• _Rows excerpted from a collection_

:::::

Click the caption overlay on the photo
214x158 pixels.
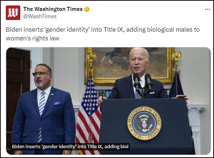[x=70, y=146]
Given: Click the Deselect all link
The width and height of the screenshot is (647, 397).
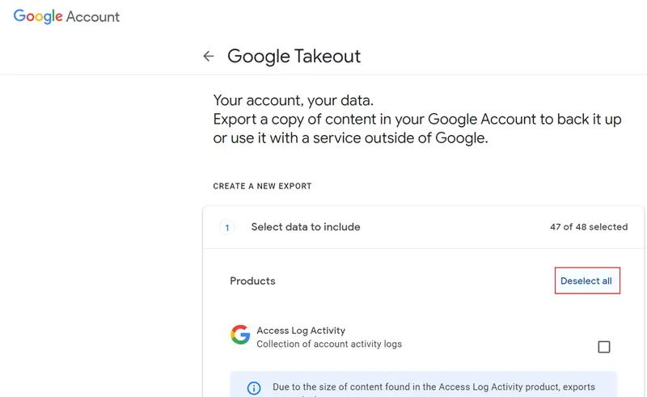Looking at the screenshot, I should (x=586, y=281).
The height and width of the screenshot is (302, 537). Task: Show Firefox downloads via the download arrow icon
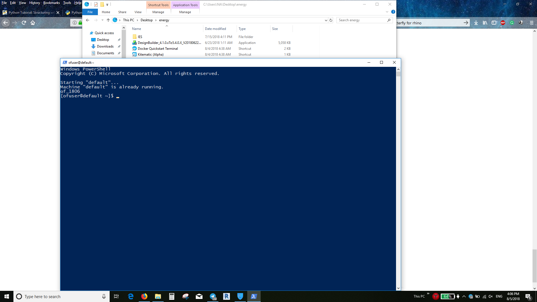tap(476, 23)
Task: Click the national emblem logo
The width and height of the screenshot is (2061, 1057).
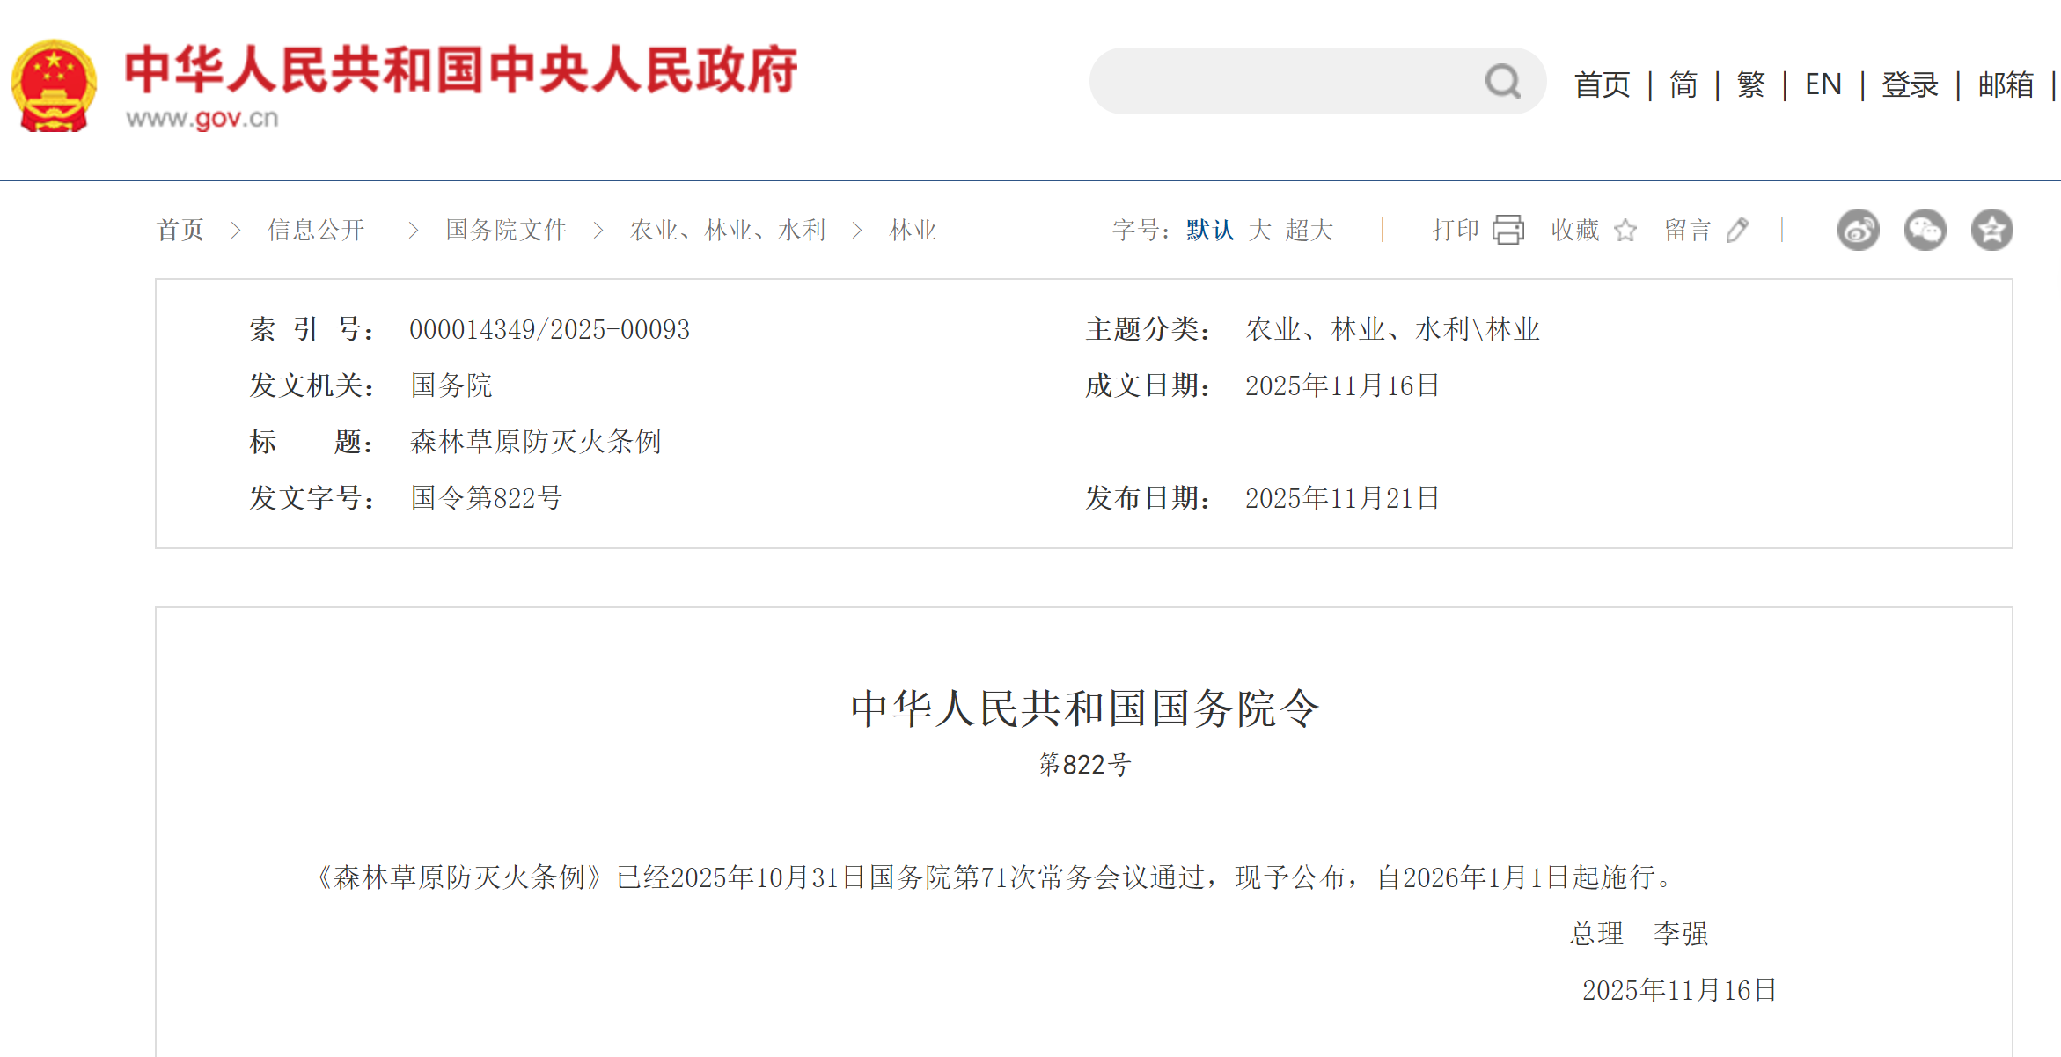Action: [54, 85]
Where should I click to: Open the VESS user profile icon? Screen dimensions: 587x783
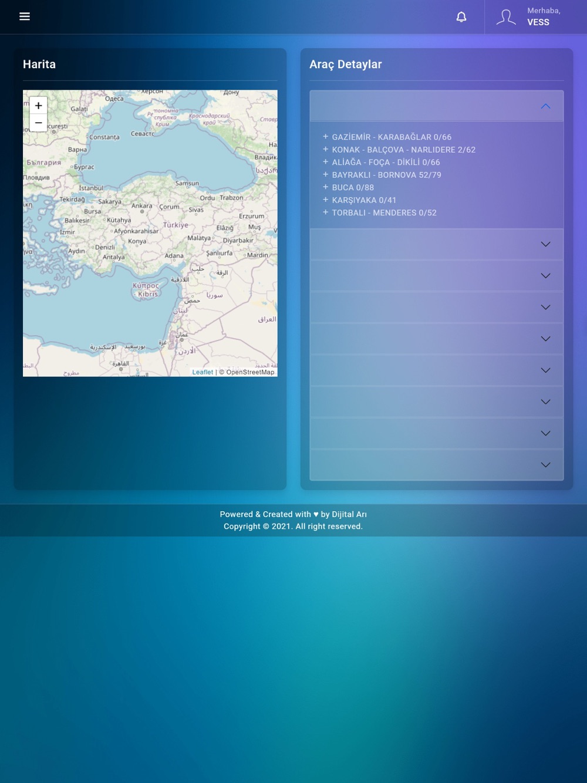[x=505, y=17]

:::::

• _TO DO_
Please rewrite everything from the line containing "Given: Click the Deselect all link" down to the end of the rows as a Markdown table with the columns No. and Line, numbering each line, skipping blank lines and leaving out the pictures.

• _SOLUTION TO THE PROBLEM_
| No. | Line |
|---|---|
| 1 | Given: Click the Deselect all link |
| 2 | The width and height of the screenshot is (647, 397). |
| 3 | Looking at the screenshot, I should (x=586, y=281). |
| 4 | The height and width of the screenshot is (302, 537). Task: Show Firefox downloads via the download arrow icon |
| 5 | tap(476, 23) |
| 6 | Task: Click the national emblem logo |
| 7 | The width and height of the screenshot is (2061, 1057). |
| 8 | Action: [54, 85] |
| 9 | Where should I click to: Open the VESS user profile icon? Screen dimensions: 587x783 |
| 10 | [x=505, y=17] |